Pero además de este sacramento «Cristo instituyó el sacramento de la Penitencia en favor de los miembros pecadores de su Iglesia, ante todo para los que, después del Bautismo, hayan caído en el pecado grave y así hayan perdido la gracia bautismal y lesionado la comunión eclesial. El sacramento de la Penitencia ofrece a éstos una nueva posibilidad de convertirse y de recuperar la gracia de la justificación» (Catecismo de la Iglesia Católica, 1446). En el sacramento también llamado de la reconciliación se da verdaderamente el encuentro de nuestra miseria con la misericordia del Padre, el abrazo entre el hijo pródigo y el Padre misericordioso. Allí todos nuestros pecados, incluso los más vergonzosos o graves, los que ni otros ni nosotros mismos nos perdonamos, encuentran verdaderamente el perdón de Dios. ¡El amor de Dios es siempre más grande que nuestros pecados!

¿Soy consciente del regalo inmenso que significa este sacramento? ¿O desprecio yo el modo como Dios mismo ha querido que su misericordia llegue a mí, pensando que “yo no necesito contarle mis pecados a un cura”, y que “yo me confieso directamente con Dios”? La confesión no es invento de los curas. Cristo mismo quiso que el perdón ofrecido por Dios fuese administrado por sus ministros: «A quienes perdonen los pecados, les quedan perdonados; a quienes se los retengan, les quedan retenidos» (Jn 20, 23). La costumbre protestante de confesarse “directamente con Dios” despreciando el sacramento de la reconciliación, va en contra de la voluntad misma del Señor Jesús.

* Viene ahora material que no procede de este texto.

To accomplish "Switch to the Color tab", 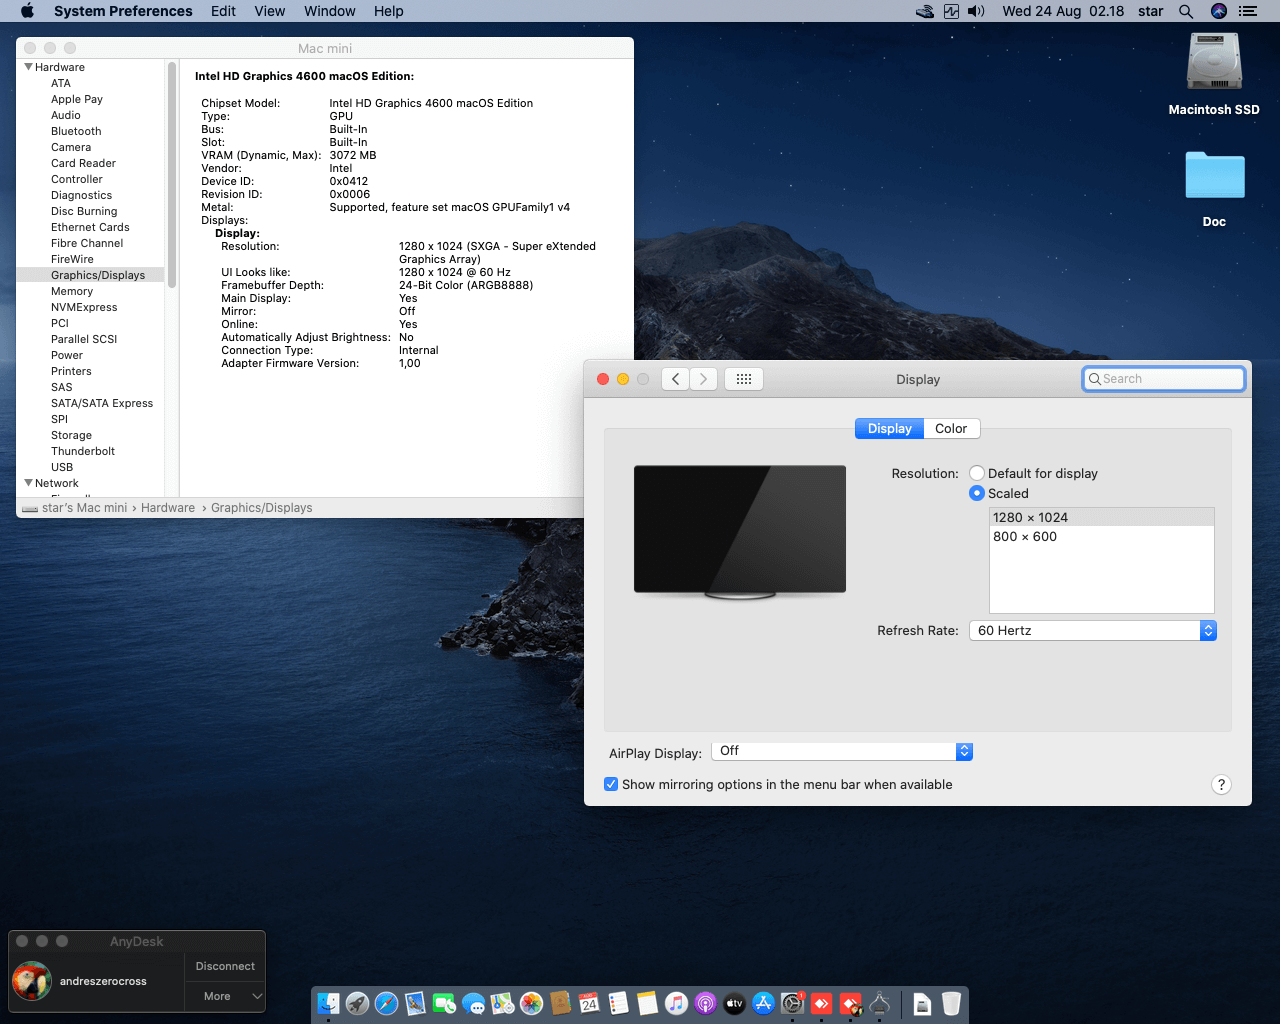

Y tú, ¿cargas con algún pecado vergonzoso o “imperdonable” en tu consciencia? ¿No quieres volver al Padre, humilde y arrepentido? ¿No quieres alcanzar el perdón y la paz de tu corazón? ¿Te retiene el miedo o la vergüenza? ¡Vence tu vergüenza, tu miedo o tu inercia! ¡Busca humilde y arrepentido el perdón de Dios en el Sacramento de la Misericordia del Padre, el Sacramento de la Reconciliación! Para que una vez perdonado y reconciliado, fortalecido por la gracia divina, puedas nuevamente vivir día a día conforme a tu dignidad de hijo o hija amada del Padre. Perdonado y reconciliado, ¡haz brillar en ti, mediante una conducta santa, la Imagen de quien es el Hijo por excelencia, la Imagen de Cristo mismo!